How Table Size Affects Performance in MySQL

myisamMySQLoptimizationperformance

Let's say I have a MyISAM table (amongst other tables) with 2938347 rows. This table is merely being used for logging and doesn't get emptied very often.

By not regularly archiving or deleting these rows, does having this table around affect server performance?

Then, what about tables/databases on a MySQL server that are massive in size, but aren't accessed all that often. These tables co-exist with frequently accessed/queried tables, and I'm wondering if they're causing problems or not.

Darius

Best Answer

This would depend upon the queries you issue (suppose the large table is mydb.logtable).

ASPECT #1

For starters, think about the MyISAM storage engine. It only caches index pages in the MyISAM key cache (sized by key_buffer_size). If any queries against mydb.logtable reads a significant number of index pages from /var/lib/mysql/mydb/logtable.MYI, the query mya purge out index pages from other tables. This would causes other queries for those other table to have to reread them index pages from disk again.

ASPECT #2

Any queries against a large MyISAM table that is infrequently accessed may have old index statistics, possibly resulting in full table scans down the road. During off hours, you should setup a crontab job that runs this SQL command:

ANALYZE TABLE mydb.logtable;

This will rebuild the index statistics.

ASPECT #3

Regardless of Storage Engine (or even RDBMS), any query that requests more that 5% of a table's total size would cause the MySQL Query optimizer to stop using indexes and do full table scans. For example, if you query data for a year and a table contains less than 20 years of log info, it is very probable that a full table scan will happen.

ASPECT #4

If the cardinality of the indexes is very low, a certain key combination could result in a query not using any indexes and do a full table scan.

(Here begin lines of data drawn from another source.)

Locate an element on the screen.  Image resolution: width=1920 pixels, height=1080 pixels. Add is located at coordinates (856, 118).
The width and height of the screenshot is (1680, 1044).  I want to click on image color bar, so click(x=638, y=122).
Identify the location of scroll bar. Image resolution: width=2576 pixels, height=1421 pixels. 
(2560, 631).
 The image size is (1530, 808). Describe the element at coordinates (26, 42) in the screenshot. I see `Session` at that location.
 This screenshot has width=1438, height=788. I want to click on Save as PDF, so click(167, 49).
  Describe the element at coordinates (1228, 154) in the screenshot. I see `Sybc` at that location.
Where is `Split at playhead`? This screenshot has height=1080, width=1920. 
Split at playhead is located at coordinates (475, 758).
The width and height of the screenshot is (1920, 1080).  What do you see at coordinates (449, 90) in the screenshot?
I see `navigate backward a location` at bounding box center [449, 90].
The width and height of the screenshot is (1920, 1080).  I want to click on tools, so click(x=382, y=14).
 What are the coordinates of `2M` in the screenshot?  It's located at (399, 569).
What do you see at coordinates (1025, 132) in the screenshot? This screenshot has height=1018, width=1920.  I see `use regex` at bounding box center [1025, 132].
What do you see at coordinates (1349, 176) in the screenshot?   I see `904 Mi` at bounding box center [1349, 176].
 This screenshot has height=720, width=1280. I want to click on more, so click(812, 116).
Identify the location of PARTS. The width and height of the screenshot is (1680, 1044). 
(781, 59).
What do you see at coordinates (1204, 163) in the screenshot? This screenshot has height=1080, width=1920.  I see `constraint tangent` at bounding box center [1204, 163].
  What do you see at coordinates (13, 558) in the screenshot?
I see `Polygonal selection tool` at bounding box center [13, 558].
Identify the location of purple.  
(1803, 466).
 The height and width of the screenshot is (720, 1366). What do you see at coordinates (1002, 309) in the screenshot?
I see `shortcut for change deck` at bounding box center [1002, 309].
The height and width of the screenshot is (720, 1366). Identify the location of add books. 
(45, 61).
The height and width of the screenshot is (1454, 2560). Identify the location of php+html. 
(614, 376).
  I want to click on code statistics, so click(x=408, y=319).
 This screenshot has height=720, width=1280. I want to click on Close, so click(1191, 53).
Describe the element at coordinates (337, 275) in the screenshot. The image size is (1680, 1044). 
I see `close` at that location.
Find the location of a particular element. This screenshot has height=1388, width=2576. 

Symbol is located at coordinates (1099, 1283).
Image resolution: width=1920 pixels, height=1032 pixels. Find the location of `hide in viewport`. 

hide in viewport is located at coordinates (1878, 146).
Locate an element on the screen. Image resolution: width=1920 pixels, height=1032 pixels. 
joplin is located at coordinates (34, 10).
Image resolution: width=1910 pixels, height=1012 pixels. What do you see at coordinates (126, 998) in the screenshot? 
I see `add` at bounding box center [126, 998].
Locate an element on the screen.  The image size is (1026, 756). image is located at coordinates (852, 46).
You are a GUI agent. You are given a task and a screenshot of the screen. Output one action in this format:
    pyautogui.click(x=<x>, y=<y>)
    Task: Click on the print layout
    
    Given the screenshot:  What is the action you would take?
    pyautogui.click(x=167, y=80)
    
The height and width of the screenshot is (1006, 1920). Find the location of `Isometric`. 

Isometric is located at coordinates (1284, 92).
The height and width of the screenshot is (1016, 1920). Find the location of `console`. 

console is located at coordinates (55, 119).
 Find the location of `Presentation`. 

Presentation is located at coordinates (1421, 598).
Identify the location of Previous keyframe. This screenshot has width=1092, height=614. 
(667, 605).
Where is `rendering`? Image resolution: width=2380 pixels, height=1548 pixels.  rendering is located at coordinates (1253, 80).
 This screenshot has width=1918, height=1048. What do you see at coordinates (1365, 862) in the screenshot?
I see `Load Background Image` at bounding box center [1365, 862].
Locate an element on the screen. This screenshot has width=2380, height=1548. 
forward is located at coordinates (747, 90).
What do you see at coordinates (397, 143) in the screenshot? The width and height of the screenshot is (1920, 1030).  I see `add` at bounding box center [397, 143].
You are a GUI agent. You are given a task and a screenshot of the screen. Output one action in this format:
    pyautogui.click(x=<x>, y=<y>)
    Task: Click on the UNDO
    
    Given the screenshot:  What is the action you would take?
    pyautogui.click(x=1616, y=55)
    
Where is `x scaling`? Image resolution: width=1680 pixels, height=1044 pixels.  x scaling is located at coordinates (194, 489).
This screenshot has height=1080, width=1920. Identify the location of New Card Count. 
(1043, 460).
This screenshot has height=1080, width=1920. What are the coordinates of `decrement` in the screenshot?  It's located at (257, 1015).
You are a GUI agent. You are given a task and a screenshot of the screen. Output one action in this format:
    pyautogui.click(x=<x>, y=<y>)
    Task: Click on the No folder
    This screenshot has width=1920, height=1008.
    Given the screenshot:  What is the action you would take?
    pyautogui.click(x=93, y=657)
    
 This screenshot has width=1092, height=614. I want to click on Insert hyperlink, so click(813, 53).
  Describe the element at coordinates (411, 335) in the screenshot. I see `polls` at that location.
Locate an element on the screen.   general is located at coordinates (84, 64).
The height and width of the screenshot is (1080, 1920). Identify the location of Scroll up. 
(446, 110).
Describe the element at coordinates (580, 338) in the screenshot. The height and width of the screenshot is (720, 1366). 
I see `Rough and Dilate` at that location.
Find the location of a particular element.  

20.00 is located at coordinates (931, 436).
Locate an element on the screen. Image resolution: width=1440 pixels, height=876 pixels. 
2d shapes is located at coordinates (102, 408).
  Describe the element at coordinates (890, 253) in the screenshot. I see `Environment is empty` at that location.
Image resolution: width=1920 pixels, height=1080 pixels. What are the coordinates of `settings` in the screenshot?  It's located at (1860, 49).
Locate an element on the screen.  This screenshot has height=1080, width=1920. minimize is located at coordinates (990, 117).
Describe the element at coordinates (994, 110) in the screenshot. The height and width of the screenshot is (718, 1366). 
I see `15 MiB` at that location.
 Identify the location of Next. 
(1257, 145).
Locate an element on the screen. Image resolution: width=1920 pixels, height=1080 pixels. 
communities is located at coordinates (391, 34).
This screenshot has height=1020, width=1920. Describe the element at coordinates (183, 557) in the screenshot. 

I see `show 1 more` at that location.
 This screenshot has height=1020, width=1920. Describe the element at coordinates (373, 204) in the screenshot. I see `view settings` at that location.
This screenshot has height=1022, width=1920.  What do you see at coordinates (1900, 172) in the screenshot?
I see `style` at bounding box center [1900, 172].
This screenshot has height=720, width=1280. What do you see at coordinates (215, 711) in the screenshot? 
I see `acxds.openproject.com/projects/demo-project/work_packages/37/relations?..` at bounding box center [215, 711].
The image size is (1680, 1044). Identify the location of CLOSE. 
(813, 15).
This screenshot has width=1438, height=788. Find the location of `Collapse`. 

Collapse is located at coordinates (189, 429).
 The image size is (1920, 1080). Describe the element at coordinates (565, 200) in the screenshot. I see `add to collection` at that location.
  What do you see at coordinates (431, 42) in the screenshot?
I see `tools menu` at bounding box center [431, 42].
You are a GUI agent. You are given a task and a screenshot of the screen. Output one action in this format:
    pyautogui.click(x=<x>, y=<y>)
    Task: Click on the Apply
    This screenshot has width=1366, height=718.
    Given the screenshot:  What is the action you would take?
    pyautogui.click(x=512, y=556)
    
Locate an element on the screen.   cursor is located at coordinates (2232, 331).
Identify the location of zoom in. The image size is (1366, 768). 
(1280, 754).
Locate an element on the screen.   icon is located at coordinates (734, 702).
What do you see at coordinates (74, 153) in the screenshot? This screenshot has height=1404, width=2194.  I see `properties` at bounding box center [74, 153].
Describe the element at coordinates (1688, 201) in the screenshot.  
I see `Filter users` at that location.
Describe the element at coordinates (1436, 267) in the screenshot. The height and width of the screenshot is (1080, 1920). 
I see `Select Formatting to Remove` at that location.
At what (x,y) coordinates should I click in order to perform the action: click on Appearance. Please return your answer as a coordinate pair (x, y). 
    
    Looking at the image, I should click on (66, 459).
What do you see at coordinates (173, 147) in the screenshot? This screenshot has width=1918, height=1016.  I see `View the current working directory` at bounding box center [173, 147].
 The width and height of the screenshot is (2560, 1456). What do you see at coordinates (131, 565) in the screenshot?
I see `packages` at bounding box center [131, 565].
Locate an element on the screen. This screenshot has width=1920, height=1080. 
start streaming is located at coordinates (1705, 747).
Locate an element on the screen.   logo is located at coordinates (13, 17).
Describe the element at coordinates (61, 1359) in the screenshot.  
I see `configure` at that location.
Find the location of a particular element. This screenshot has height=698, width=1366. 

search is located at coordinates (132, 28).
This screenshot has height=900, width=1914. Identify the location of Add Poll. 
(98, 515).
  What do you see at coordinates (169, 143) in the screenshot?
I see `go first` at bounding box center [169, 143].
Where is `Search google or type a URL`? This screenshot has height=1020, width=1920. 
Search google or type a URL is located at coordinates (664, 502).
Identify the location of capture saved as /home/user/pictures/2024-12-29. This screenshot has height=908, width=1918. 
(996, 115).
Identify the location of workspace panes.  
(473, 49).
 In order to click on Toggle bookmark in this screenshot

For a demonstration of low cardinality affecting query performance and EXPLAIN plain generation, see my Nov 13, 2012 post Must an index cover all selected columns for it to be used for ORDER BY?

SUGGESTION

You should schedule some form of log rotation. Perhaps this:

SET @tb1 = 'mydb.logtable';
SET @tb2 = CONCAT(@tb1,'_',date_format(now(),'%Y%m%d_%H%i%s'));
SELECT CONCAT('ALTER TABLE ',@tb1,' RENAME ',@tb2) INTO @sql_1;
SELECT CONCAT('CREATE TABLE ',@tb1,' LIKE ',@tb2) INTO @sql_2;
PREPARE s FROM @sql_1; EXECUTE s; DEALLOCATE PREPARE s;
PREPARE s FROM @sql_2; EXECUTE s; DEALLOCATE PREPARE s;

This will keep the log file lean and mean and archive the most recent entries.